This blogpost was co-authored by Danny Lämmerhirt, Pierre Chrzanowski and Sander van der Waal (*author note at the bottom)
January 22 will mark a crucial moment for the future of open data in Europe. That day, the final trilogue between European Commission, Parliament, and Council is planned to decide over the ratification of the updated PSI Directive. Among others, the European institutions will decide over what counts as ‘high value’ data. What essential information should be made available to the public and how those data infrastructures should be funded and managed are critical questions for the future of the EU.
As we will discuss below, there are many ways one might envision the collective ‘value’ of those data. This is a democratic question and we should not be satisfied by an ill and broadly defined proposal. We therefore propose to organise a public debate to collectively define what counts as high value data in Europe.
What does PSI Directive say about high value datasets?

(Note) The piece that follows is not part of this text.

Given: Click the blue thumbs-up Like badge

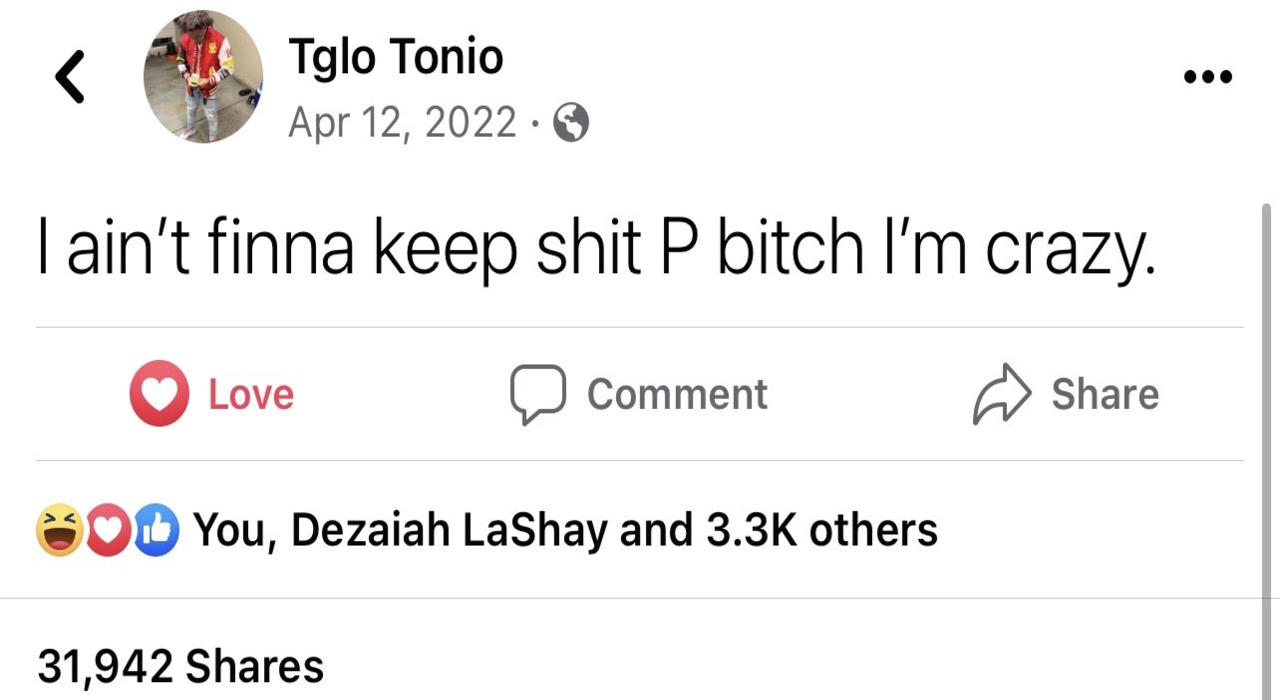Looking at the screenshot, I should [x=155, y=530].
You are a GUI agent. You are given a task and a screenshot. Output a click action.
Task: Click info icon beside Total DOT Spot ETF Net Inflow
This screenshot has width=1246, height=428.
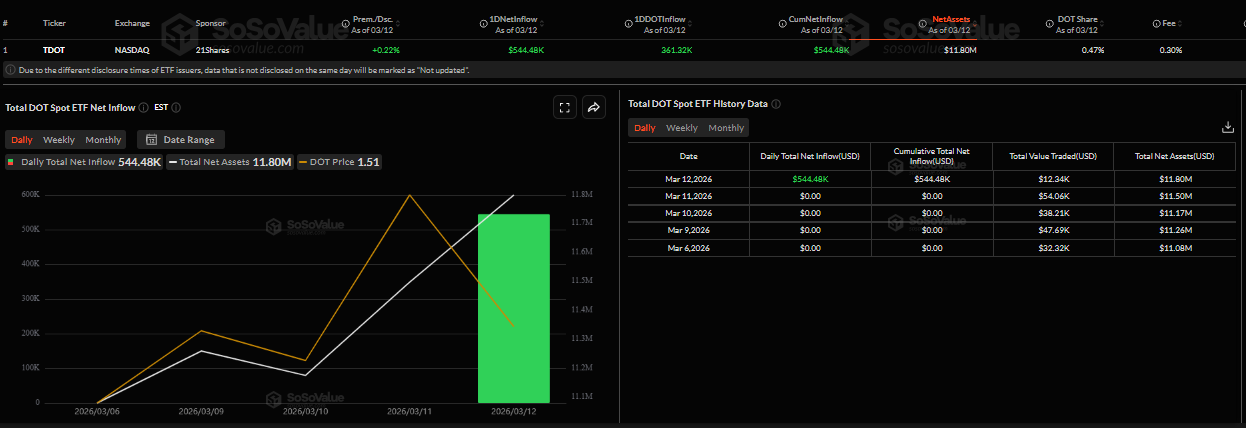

The European Commission provides several hints in the current revision of the PSI Directive on how it envisions high value datasets. They are determined by one of the following ‘value indicators’:
- The potential to generate significant social, economic, or environmental benefits,
- The potential to generate innovative services,
- The number of users, in particular SMEs,
- The revenues they may help generate,
- The data’s potential for being combined with other datasets
- The expected impact on the competitive situation of public undertakings.
Given the strategic role of open data for Europe’s Digital Single Market, these indicators are not surprising. But as we will discuss below, there are several challenges defining them. Also, there are different ways of understanding the importance of data.
The annex of the PSI Directive also includes a list of preliminary high value data, drawing primarily from the key datasets defined by Open Knowledge International’s (OKI’s) Global Open Data Index, as well as the G8 Open Data Charter Technical Annex. See the proposed list in the table below.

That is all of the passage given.